• Exercise: Among the entries, how many lines hold the word "label"? Respond with that number only.

Stored data entries
^^^^^^^^
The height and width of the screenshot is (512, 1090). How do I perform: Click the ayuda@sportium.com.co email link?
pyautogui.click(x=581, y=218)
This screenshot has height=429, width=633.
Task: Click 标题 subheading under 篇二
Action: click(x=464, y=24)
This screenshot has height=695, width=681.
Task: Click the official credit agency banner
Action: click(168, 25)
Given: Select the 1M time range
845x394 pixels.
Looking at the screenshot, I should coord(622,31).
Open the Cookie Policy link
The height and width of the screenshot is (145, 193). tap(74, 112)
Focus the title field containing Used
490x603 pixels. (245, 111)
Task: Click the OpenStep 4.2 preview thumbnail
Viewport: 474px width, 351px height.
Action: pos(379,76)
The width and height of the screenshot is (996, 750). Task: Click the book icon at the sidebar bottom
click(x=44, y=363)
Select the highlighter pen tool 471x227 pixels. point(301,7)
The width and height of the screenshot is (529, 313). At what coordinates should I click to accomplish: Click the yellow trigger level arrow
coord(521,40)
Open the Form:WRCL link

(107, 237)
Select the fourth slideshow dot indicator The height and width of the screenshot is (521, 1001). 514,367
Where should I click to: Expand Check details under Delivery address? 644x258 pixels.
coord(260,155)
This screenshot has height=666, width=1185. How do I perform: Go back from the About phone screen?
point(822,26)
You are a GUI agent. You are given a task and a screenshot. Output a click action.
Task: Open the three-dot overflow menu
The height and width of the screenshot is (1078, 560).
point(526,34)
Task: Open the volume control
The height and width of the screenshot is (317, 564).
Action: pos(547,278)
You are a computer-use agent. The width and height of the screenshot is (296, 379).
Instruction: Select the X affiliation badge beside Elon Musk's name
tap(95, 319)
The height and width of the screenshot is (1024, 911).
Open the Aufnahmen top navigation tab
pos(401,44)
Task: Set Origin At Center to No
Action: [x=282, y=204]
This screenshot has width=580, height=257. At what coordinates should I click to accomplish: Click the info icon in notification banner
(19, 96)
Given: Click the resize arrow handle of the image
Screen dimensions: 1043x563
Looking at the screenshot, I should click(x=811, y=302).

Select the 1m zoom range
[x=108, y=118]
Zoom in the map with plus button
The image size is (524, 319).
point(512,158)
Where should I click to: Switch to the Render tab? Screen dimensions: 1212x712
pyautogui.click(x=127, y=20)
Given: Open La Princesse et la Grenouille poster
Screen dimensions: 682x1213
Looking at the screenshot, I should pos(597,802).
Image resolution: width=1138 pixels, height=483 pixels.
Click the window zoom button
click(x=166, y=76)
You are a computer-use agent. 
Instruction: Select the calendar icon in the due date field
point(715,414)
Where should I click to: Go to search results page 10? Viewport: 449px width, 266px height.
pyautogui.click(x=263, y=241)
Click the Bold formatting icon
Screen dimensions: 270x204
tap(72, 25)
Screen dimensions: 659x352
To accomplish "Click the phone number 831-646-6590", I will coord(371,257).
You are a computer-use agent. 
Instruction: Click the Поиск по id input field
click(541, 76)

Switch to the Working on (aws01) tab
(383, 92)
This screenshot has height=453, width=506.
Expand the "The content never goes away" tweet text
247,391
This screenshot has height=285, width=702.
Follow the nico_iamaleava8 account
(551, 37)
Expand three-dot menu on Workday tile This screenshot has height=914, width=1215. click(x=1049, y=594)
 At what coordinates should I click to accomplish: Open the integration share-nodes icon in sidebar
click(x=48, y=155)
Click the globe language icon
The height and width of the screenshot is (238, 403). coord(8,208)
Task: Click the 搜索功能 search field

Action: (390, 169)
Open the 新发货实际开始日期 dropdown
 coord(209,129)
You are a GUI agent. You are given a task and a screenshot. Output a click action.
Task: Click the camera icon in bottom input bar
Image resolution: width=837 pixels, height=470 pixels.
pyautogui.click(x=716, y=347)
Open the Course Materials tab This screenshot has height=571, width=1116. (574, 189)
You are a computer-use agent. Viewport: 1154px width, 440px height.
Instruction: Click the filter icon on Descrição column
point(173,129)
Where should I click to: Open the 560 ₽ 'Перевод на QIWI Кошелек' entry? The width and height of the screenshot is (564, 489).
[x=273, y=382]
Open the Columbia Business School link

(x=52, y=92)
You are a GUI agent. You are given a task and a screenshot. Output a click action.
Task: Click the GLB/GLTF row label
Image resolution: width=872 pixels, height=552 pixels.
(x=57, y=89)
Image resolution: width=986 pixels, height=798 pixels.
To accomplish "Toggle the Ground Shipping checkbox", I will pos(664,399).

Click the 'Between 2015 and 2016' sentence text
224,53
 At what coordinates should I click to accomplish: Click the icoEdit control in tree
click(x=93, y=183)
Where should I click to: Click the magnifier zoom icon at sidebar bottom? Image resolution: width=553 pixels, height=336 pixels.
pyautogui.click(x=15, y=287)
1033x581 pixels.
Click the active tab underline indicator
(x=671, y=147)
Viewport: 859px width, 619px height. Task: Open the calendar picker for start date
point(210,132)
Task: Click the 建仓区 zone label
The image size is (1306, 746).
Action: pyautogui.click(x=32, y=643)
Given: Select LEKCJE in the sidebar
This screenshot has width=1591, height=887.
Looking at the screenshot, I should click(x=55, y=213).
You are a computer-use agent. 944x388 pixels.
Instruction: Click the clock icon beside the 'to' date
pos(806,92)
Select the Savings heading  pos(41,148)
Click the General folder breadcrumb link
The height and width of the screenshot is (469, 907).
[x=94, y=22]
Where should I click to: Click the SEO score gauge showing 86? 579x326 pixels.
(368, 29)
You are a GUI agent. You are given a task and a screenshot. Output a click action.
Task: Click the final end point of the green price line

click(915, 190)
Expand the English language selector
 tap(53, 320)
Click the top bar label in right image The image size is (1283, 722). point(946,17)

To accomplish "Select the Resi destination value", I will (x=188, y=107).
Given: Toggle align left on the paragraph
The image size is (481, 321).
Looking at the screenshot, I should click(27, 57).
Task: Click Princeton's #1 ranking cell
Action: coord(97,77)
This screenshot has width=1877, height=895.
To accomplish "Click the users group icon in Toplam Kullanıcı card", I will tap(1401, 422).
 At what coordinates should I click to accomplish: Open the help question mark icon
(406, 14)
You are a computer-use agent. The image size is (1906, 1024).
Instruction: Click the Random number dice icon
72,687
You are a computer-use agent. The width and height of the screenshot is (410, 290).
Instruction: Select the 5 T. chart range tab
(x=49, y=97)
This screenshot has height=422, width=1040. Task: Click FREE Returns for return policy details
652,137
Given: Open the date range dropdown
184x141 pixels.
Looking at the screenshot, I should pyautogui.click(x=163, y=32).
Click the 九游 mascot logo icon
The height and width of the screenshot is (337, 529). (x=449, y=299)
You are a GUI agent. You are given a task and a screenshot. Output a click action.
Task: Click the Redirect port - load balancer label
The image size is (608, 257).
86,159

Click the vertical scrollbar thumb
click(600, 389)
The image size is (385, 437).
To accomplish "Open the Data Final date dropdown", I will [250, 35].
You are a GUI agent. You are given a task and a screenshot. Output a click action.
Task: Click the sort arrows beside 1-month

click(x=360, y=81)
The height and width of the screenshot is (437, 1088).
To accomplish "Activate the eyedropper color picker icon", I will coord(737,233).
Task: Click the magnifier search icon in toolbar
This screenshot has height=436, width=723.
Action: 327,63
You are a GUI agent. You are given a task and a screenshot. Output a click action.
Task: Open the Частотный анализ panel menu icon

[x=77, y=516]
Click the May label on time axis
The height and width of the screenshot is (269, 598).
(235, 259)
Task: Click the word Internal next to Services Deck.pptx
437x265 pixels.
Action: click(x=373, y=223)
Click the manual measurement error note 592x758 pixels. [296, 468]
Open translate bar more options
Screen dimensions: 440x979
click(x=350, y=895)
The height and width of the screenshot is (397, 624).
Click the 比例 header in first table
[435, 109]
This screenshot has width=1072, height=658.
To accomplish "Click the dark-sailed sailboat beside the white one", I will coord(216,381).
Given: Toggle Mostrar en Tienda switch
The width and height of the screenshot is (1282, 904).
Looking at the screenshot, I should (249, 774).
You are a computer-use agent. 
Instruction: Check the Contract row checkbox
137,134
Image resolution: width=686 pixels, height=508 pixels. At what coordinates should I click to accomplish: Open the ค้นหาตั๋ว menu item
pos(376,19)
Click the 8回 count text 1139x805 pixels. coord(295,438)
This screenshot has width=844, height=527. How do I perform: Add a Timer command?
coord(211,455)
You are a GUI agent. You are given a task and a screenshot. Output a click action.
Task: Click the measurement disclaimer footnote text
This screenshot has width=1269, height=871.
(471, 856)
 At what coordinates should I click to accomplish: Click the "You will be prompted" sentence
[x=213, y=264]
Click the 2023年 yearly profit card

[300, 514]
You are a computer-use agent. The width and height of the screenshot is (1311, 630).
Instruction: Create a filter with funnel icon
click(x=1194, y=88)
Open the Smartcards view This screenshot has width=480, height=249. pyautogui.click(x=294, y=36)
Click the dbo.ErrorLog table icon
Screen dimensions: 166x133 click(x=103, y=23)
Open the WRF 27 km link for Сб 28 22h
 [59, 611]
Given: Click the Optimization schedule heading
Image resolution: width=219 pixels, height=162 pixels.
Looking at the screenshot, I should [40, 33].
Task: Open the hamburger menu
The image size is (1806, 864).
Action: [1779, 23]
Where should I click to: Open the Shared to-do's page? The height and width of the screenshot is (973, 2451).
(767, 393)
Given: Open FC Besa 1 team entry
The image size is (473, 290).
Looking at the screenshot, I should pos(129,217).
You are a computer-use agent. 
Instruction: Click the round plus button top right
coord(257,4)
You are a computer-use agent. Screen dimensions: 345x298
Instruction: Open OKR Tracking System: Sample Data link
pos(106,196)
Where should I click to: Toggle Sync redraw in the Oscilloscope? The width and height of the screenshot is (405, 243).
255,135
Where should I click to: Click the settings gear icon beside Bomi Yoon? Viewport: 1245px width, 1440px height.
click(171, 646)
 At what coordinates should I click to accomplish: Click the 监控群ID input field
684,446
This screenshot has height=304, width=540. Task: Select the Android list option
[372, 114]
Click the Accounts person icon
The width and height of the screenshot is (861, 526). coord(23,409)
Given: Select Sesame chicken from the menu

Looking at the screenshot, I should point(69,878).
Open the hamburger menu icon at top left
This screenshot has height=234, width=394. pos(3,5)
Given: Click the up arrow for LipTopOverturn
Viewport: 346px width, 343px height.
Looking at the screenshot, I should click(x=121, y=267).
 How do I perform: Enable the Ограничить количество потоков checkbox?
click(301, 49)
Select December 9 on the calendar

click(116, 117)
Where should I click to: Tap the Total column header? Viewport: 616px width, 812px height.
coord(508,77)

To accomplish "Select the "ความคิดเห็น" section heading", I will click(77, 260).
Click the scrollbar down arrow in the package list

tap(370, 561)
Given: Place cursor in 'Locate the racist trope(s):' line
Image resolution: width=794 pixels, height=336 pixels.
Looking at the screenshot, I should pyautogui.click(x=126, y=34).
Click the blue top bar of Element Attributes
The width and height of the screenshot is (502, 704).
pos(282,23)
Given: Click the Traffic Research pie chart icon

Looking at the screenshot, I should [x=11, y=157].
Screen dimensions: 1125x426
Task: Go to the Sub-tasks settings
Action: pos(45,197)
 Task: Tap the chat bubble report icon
^^^^^^^^
• Answer area: 5